Kültür Akademisi, Tarabya’da bulunan Almanya Büyükelçiliği Yazlık Rezidansı arazisinde yer alıyor. Yedi daire, ortak alan ve iki atölyeden oluşan yapıda, sanatçılara rahat bir yaşam ve çalışma alanı sunuluyor. Tarihi yazlık rezidansın arazisi, 1880 yılında Sultan II. Abdülhamit Han tarafından diplomatik kullanım amaçlı olarak Alman İmparatorluğu’na hediye edilmiş. Bu nedenle günümüzde de, Büyükelçilik arazisi statüsünü korumaktadır. On sekiz dönümlük bir alan üzerine kurulan tarihi yazlığın büyük bölümü bahçe ve orman arazisinden oluşmaktadır. Sahil kısmında, çoğunluğu Türk yapı stilinde inşa edilmiş yalılar bulunan arazide Alman askerleri için yapılmış bir şehitlik de yer almaktadır. Akademi şu anda, bu yalıların içinde öncesinde büyükelçilik sekretaryası olarak kullanılan binada hizmet vermektedir. Bunun dışında, önceleri mutfak olarak kullanılan kısım da günümüzde etkinlik salonuna dönüştürülmüştür. İç ve dış bahçeden oluşan arazide, birbirini tamamlayan farklı düzenleme ve donanımlar dikkat çekmektedir. Bugünkü bahçe düzeninde hem Osmanlı dönemine ait bahçe motiflerini hem de 1980’lerin bahçe yapısını bir arada görmek olasıdır. Zaman içinde “Tarihi Yazlık Rezidans” ismini alan bina, günümüzde Alman-Türk Diyalog çalışmaları için hizmet vermektedir.
2018/2019 dönemi için; Almanya’da yaşayan ve mimari, görsel sanatlar, gösteri sanatları, tasarım, edebiyat, müzik, sinema, yayıncılık veya kültür teorisi gibi alanlarda çalışan sanatçılara açık çağrı yapılmıştır. Kültür Akademisi ekibi; uluslararası jürinin isimleri belirlemesi sonucu sanatçıları davet etti ve Kültür Akademisi 1. Kültür ve Sanat Festivalini geçtiğimiz hafta gerçekleştirdi. Sadece 30 Haziran Cumartesi günü devam eden festivalin programı bir hayli yoğun geçti. Sanatsal katkılar; performans, müzik, edebiyat, dans, tiyatro şeklinde sürerken ayrıca stüdyo ziyaretleri ve görsel sanatlarla da program devam ediyordu.

__Veri Bölümü__:
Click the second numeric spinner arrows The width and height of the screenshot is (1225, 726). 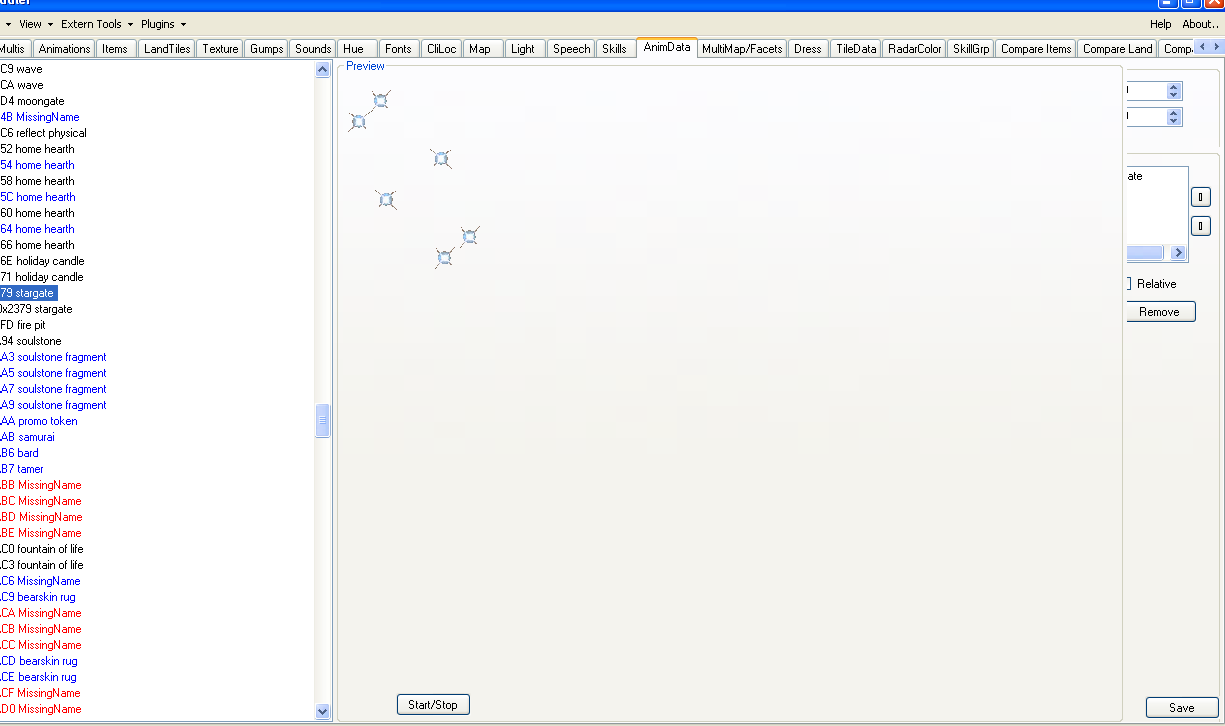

__Yönerge__:
Kültür Akademisi metninde "2018/2019 dönemi için;" sözlerinden "program devam ediyordu." sözlerine kadar olan kısmı hiçbir değişiklik yapmadan yazınız.

__Çözüm__:
2018/2019 dönemi için; Almanya’da yaşayan ve mimari, görsel sanatlar, gösteri sanatları, tasarım, edebiyat, müzik, sinema, yayıncılık veya kültür teorisi gibi alanlarda çalışan sanatçılara açık çağrı yapılmıştır. Kültür Akademisi ekibi; uluslararası jürinin isimleri belirlemesi sonucu sanatçıları davet etti ve Kültür Akademisi 1. Kültür ve Sanat Festivalini geçtiğimiz hafta gerçekleştirdi. Sadece 30 Haziran Cumartesi günü devam eden festivalin programı bir hayli yoğun geçti. Sanatsal katkılar; performans, müzik, edebiyat, dans, tiyatro şeklinde sürerken ayrıca stüdyo ziyaretleri ve görsel sanatlarla da program devam ediyordu.